**PROVIDED TEXT:**
I renamed the task as you suggested.--CalmoSoft (talk) 03:51, 5 August 2021 (UTC)

We seem to be heading towards over-specific task names - the name needn't be the task description :).
How about "Show the lines of a file in reverse order".
I like Nigel's observation that the task is to implement the Linux "tac" command, so maybe Implement the Linux "tac" command would be good (the task description could then say that only reading from standard input need be supported, text files only, native OS definition of a line, etc. etc. Perhaps multiple input files could then be a stretch goal ? --Tigerofdarkness (talk) 17:17, 4 August 2021 (UTC)

+1 obviously flattery will always do that, but in the interests of intellectual integrity I should point out that Laurence wrote the Unix Shell entry. I don't understand Walter Pachl's objection as tac rogers.txt does exactly what this task demands.--Nigel Galloway (talk) 14:52, 5 August 2021 (UTC)

**THE TASKS:**
1 – Using the talk page discussion about renaming the task, answer these:
(a) Which command does Nigel's observation say the task is to implement?
(b) Who wrote the Unix Shell entry, according to Nigel Galloway?
(c) Whose objection does Nigel Galloway say he doesn't understand?
2 – Copy word for word the part of the talk page discussion that begins with "I like Nigel's" and ends with "4 August 2021 (UTC)".
3 – Carry on the talk page discussion about the task name, starting after its last line.
The records below come from a different source than the talk page discussion.

**DATA LINES:**
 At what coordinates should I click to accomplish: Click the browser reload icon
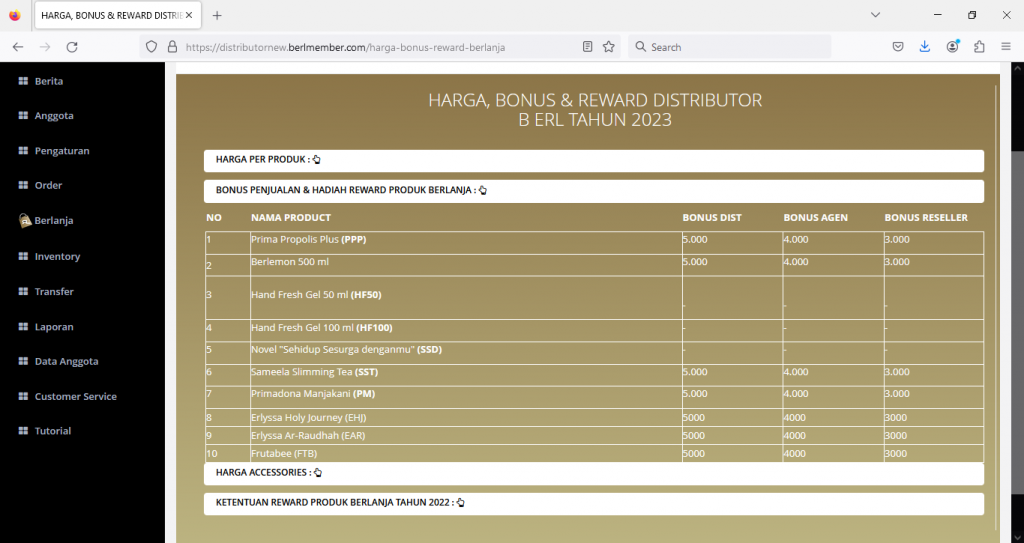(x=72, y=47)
...
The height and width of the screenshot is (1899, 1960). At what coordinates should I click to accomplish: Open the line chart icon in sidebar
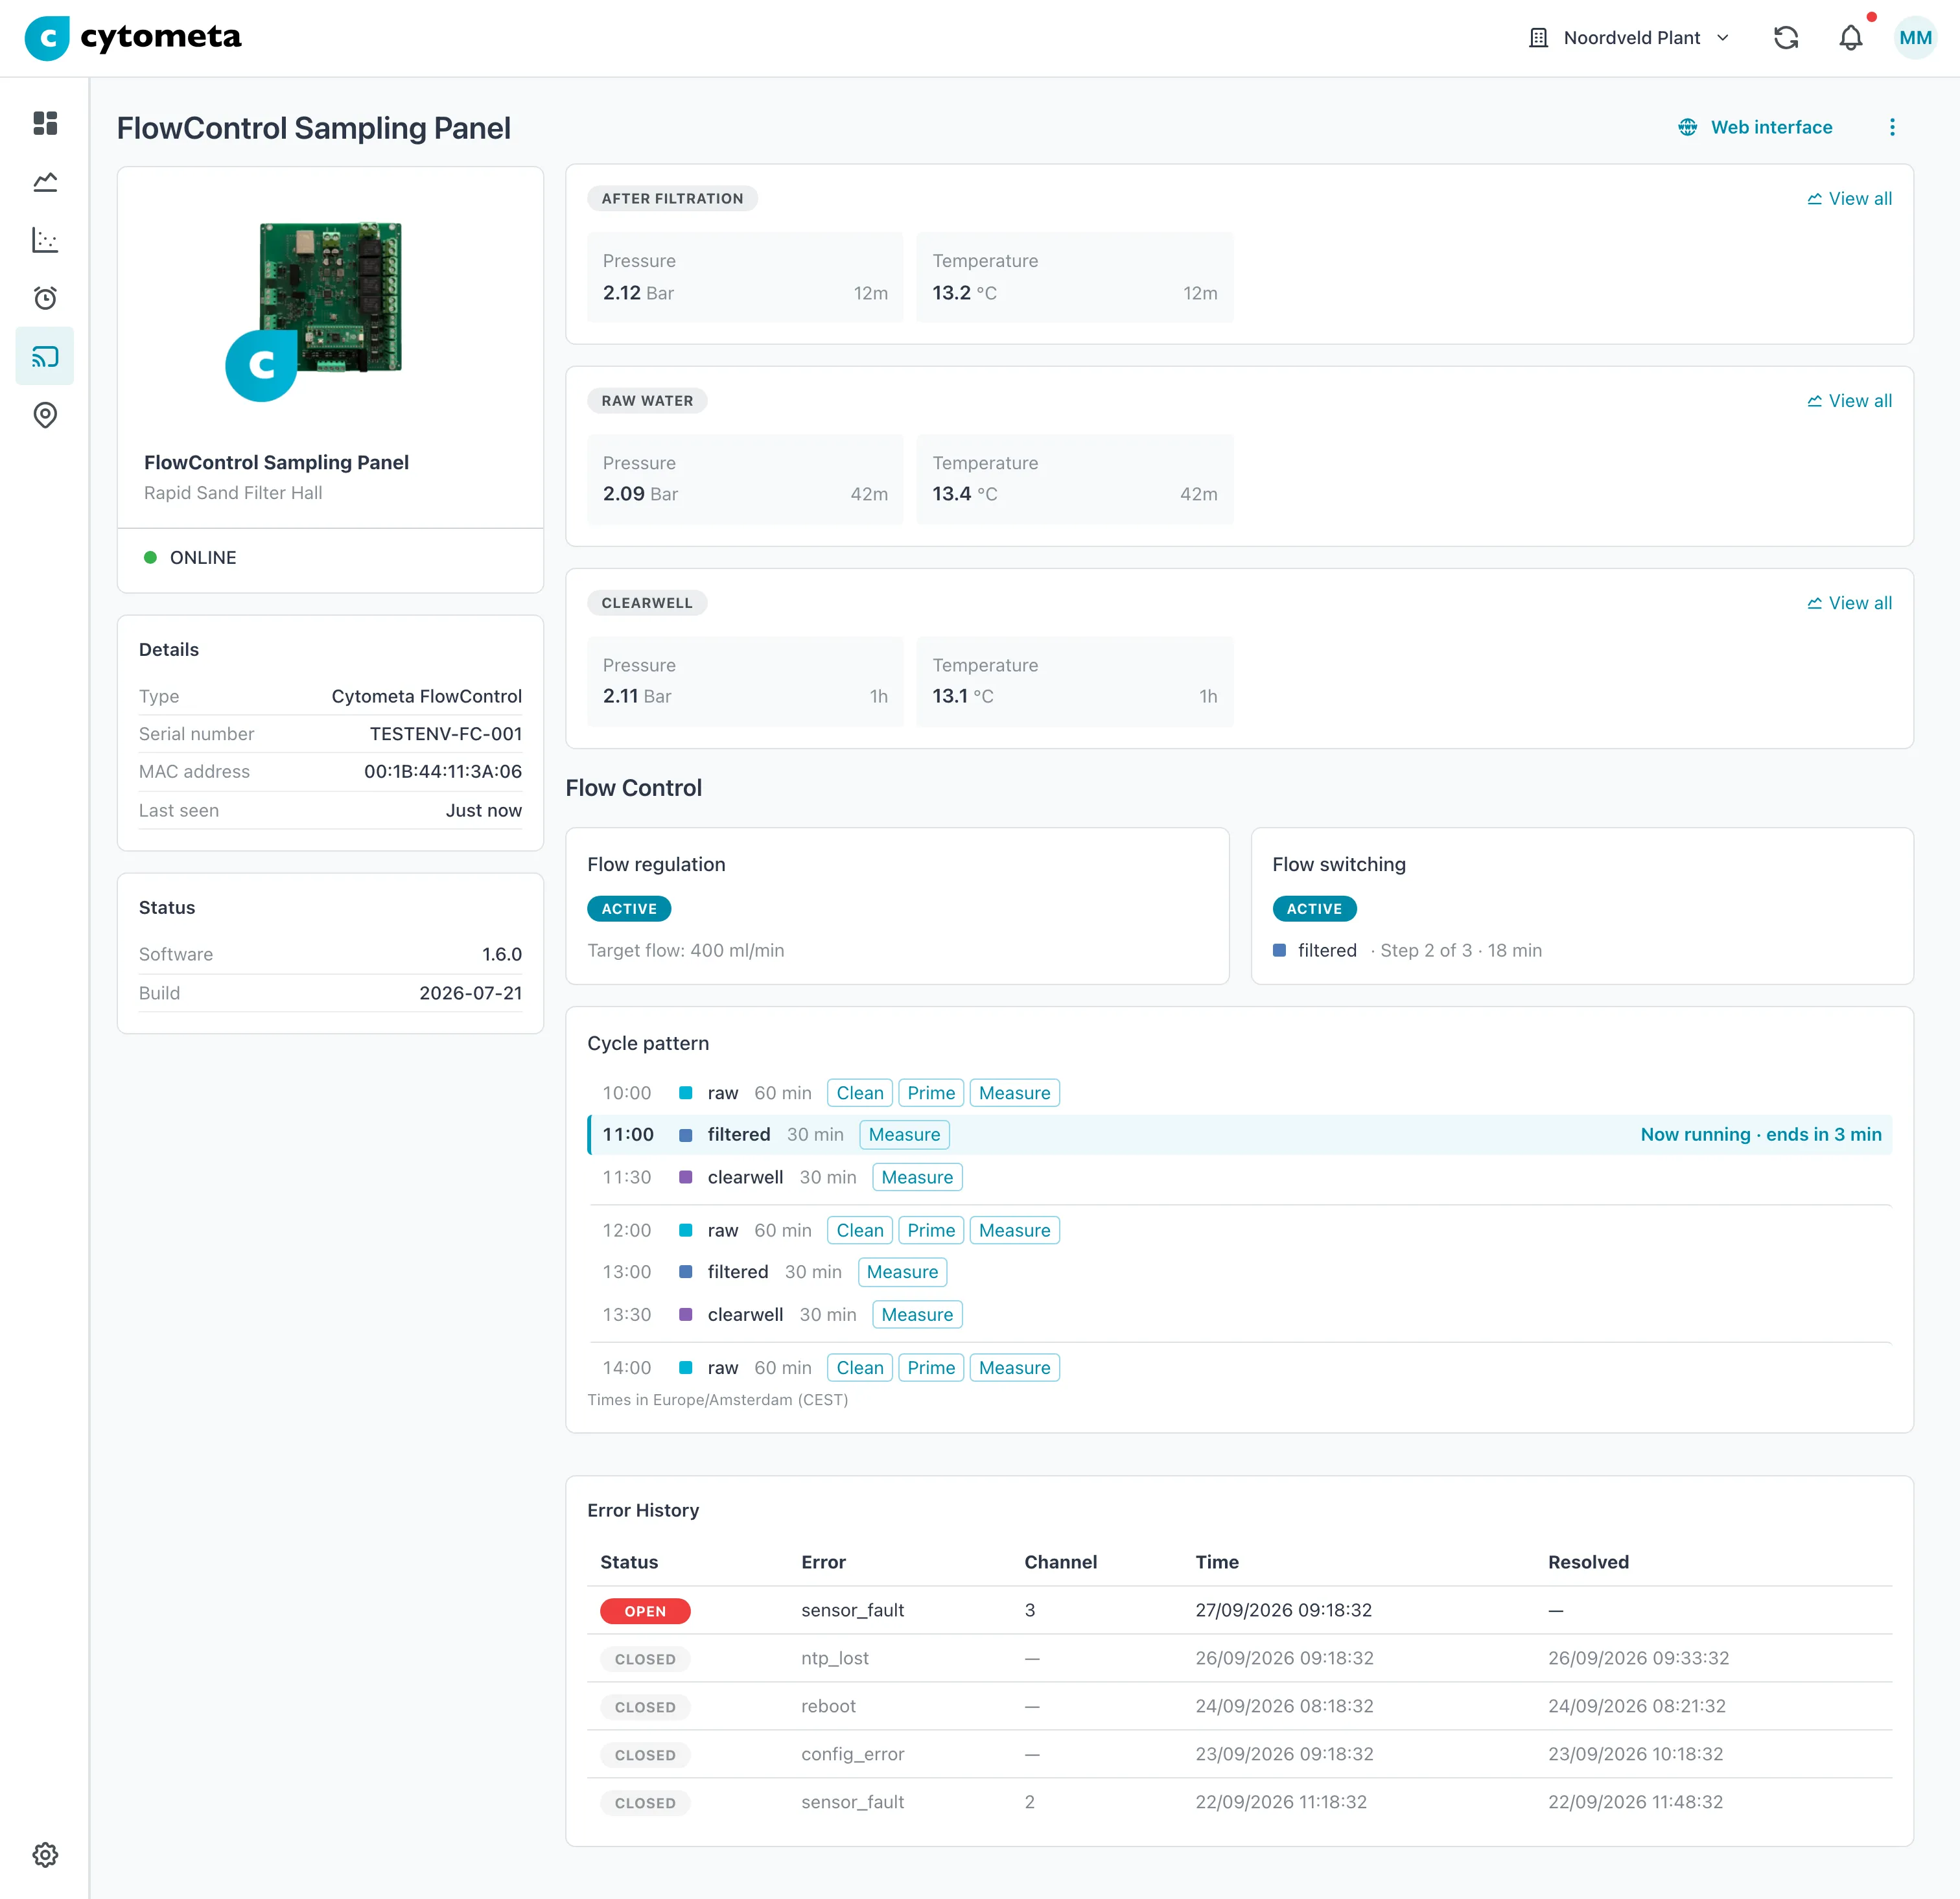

**SOLVED PROBLEMS:**
1 –
(a) The Linux "tac" command.
(b) Laurence.
(c) Walter Pachl's.

2 –
I like Nigel's observation that the task is to implement the Linux "tac" command, so maybe Implement the Linux "tac" command would be good (the task description could then say that only reading from standard input need be supported, text files only, native OS definition of a line, etc. etc. Perhaps multiple input files could then be a stretch goal ? --Tigerofdarkness (talk) 17:17, 4 August 2021 (UTC)

3 –
I googled tac and see that tac actually accepts several files and "each file" and "separately" then make sense. I wonder, however, who needs this in real life. Rgds. --Walter Pachl 16:35, 5 August 2021 (UTC)

Here is the help text about unix tac:

copies each FILE (‘-’ means standard input),
or standard input if none are given,
to standard output, reversing the records
(lines by default) in each separately.

--Wherrera (talk) 17:40, 4 August 2021 (UTC)

from worse to worst: You are not changing the order of lines IN A TEXT FILE!!

"Show the lines of a file in reverse order" sounds perfect!

BTW The tac explanation doesn't impress me at all :-) ..Walter Pachl 06:51, 5 August 2021 (UTC)
Nor was I impressed with the Bash Tac command wordage.   It is slightly confusing with its verbiage   (as how it is (or could be) applied or used as per this Rosetta Code task's requirements.   It would fit better to be placed in the   discussion   page for this task instead of the task's preamble.     -- Gerard Schildberger (talk) 18:57, 5 August 2021 (UTC)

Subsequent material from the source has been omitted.